Collected data entries:
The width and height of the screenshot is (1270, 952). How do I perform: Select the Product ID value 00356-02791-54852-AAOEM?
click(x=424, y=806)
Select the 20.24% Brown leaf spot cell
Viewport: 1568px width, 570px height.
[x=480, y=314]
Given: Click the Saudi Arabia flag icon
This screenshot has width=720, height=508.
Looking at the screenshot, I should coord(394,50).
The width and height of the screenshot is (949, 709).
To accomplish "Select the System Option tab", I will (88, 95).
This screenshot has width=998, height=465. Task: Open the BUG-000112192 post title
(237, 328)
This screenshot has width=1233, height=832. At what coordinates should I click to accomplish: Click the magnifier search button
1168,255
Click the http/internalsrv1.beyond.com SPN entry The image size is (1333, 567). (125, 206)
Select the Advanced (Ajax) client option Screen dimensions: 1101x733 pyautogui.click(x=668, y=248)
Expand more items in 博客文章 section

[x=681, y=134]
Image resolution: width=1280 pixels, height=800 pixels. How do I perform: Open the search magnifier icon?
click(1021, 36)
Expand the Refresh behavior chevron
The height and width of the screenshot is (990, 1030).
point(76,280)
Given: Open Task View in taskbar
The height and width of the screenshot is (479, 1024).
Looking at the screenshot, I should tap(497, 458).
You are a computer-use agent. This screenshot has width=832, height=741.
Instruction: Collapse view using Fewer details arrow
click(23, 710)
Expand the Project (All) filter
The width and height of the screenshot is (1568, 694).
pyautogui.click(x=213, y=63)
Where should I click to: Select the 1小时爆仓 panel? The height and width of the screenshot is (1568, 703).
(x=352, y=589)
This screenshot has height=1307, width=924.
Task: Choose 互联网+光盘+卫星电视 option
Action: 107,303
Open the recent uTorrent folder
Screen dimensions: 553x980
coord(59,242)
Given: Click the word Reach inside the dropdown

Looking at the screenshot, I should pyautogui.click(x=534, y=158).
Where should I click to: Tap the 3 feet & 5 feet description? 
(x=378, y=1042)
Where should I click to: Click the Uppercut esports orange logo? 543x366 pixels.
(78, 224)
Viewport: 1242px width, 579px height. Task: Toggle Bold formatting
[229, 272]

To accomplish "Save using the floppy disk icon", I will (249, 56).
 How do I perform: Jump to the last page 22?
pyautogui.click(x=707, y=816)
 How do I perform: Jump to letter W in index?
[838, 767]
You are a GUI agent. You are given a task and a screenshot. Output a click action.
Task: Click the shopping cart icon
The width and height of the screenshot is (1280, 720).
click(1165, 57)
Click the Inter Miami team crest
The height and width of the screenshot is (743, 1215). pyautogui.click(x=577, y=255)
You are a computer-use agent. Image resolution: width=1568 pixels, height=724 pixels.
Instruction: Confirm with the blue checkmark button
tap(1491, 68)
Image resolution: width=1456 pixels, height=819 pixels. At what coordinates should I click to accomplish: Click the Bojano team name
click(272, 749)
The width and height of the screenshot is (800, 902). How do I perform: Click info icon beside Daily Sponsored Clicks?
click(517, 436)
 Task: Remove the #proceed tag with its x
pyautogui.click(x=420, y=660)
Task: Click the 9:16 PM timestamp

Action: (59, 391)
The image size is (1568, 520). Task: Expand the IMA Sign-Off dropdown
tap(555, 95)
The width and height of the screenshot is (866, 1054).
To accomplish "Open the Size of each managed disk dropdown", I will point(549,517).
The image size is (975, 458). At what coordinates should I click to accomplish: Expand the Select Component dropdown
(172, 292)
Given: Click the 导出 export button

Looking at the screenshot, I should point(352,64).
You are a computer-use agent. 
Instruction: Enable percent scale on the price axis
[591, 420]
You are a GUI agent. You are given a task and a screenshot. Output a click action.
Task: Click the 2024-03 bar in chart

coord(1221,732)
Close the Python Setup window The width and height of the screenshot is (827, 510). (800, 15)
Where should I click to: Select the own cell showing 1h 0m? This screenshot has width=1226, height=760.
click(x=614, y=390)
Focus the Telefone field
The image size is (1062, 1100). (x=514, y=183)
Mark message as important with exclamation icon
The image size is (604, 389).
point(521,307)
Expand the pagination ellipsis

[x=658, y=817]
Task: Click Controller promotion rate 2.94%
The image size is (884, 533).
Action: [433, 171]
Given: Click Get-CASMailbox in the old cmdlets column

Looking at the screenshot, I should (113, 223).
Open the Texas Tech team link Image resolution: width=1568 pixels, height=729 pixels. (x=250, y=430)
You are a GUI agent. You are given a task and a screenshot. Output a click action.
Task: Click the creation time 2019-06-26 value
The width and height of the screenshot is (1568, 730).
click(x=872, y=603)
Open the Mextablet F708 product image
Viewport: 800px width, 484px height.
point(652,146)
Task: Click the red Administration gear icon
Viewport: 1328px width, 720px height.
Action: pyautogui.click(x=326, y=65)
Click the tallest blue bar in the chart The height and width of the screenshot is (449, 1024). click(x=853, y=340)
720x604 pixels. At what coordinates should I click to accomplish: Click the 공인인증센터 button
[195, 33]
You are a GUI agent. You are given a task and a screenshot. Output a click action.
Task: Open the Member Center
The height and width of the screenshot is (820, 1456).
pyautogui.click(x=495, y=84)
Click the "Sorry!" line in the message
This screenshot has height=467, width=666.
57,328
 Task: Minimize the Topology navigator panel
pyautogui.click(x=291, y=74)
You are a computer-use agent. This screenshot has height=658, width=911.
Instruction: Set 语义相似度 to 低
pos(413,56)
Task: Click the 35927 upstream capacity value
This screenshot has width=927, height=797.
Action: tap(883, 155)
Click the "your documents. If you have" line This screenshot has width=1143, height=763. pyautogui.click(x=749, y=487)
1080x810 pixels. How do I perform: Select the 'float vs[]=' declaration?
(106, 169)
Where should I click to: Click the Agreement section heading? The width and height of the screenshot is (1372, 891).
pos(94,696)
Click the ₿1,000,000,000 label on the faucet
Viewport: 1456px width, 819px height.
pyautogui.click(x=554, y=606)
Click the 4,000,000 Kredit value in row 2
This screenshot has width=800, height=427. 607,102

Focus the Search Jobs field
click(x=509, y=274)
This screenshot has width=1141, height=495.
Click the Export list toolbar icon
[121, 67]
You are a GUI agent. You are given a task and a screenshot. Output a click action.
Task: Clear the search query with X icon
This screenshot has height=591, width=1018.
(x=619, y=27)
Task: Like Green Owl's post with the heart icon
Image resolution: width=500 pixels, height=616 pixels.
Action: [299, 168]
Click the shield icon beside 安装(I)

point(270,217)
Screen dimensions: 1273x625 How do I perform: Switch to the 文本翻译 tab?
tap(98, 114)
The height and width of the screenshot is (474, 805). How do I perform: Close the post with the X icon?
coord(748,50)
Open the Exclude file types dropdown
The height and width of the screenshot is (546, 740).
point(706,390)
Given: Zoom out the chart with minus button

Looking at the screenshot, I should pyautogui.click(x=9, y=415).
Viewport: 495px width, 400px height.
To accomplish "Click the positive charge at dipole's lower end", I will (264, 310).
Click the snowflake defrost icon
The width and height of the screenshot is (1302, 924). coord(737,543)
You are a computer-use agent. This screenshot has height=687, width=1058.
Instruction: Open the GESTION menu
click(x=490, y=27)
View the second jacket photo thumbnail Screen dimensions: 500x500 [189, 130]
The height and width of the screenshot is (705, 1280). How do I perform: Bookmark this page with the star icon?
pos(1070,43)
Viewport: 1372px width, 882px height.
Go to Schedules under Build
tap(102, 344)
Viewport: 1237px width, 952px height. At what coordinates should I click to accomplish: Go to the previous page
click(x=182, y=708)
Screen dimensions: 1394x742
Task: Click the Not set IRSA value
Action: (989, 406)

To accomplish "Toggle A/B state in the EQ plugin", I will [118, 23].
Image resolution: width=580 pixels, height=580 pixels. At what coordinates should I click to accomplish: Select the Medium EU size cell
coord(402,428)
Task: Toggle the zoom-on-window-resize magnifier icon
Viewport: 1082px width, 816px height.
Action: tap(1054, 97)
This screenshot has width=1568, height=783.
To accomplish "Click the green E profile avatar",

*What to work on*
State how many lines of the records contain the string "disk". The number is the whole answer.

*Final answer*
2